Peccato non parlino, i copisti intenti a fare una maschera di paraffina, e da questa un calco, da un calco in gesso della Madunina; tanti di loro parlano lingue lontane, di paesi dove, per tradizione, nelle accademie si insegna ancora l’esercizio della copia meticolosa dall’originale: un tempo erano le icone della tradizione orientale, oggi sono le parti connotanti di una grande icona: perché questo è, in fondo, La grande fabbrica del duomo: la cassa-forma in levare di una straordinaria icona della nostra Storia.
Della quale, iconoclasticamente, non vediamo mai, se non in uno slide-show, in negativo, l’iconicissima facciata.

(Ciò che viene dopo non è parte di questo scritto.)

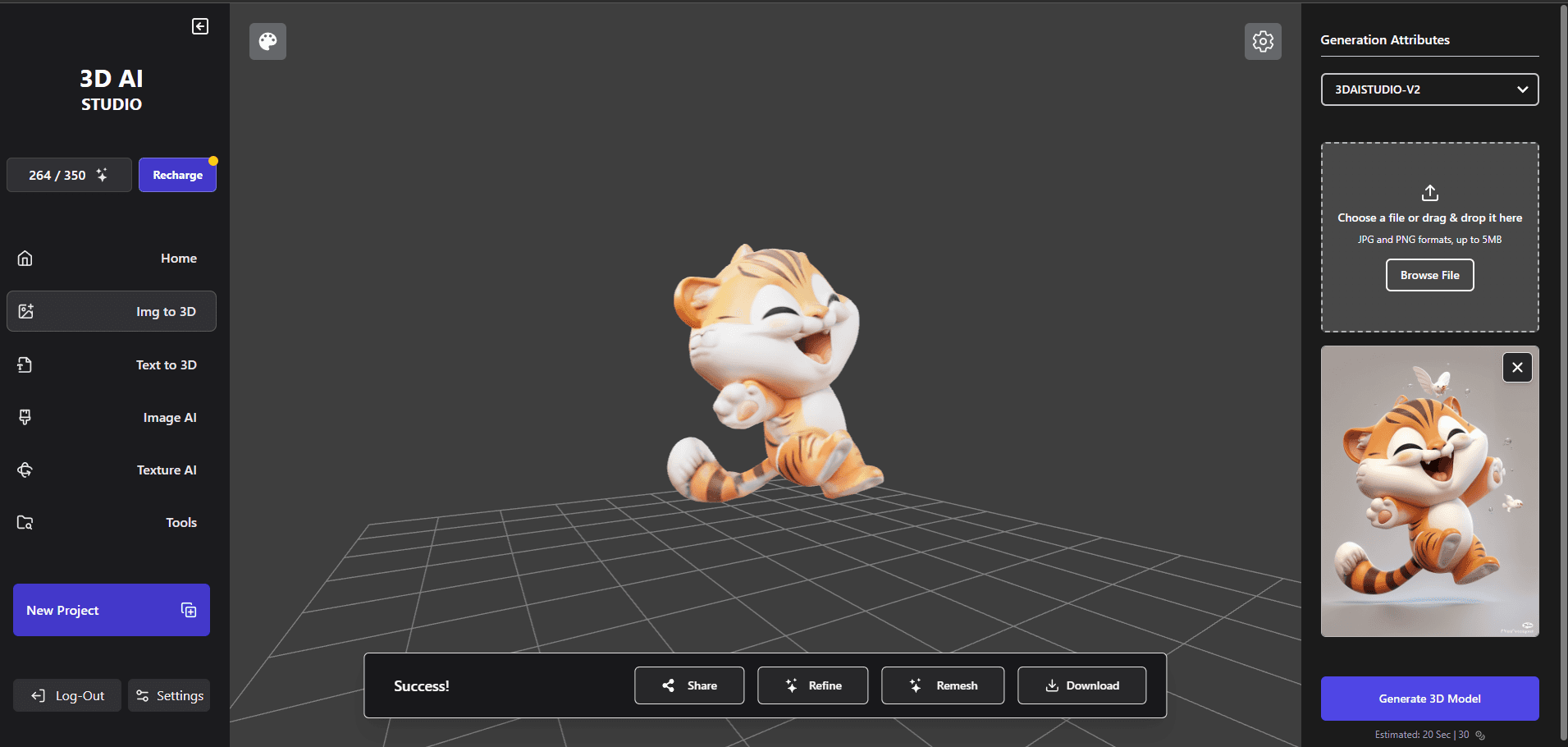Click the upload icon in the drop zone
Screen dimensions: 1568x747
pyautogui.click(x=1429, y=193)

L’infinita fabbrica del Duomo racconta la storia della nascita e del continuo mantenimento del Duomo di Milano attraverso i secoli. Primo atto della quadrilogia Spira Mirabilis, che affronta il concetto di immortalità attraverso gli elementi della natura, L’infinita fabbrica del Duomo rappresenta l’elemento della terra. Attraverso una prospettiva poetica e dal forte impatto visivo, il film segue le fasi e i lavori che la conservazione del Duomo richiede: dall’estrazione del marmo, al cantiere marmisti, all’Archivio storico, alla Cattedrale stessa. Marmisti, muratori, carpentieri, fabbri, restauratori, orafi: questa straordinaria ma costante concentrazione di attività è filmata alla luce della sacralità di un monumento che vive di tempi, ritmi, calendari, aspirazioni che si fondono e trascendono il lavoro umano e assume così un nuovo valore simbolico.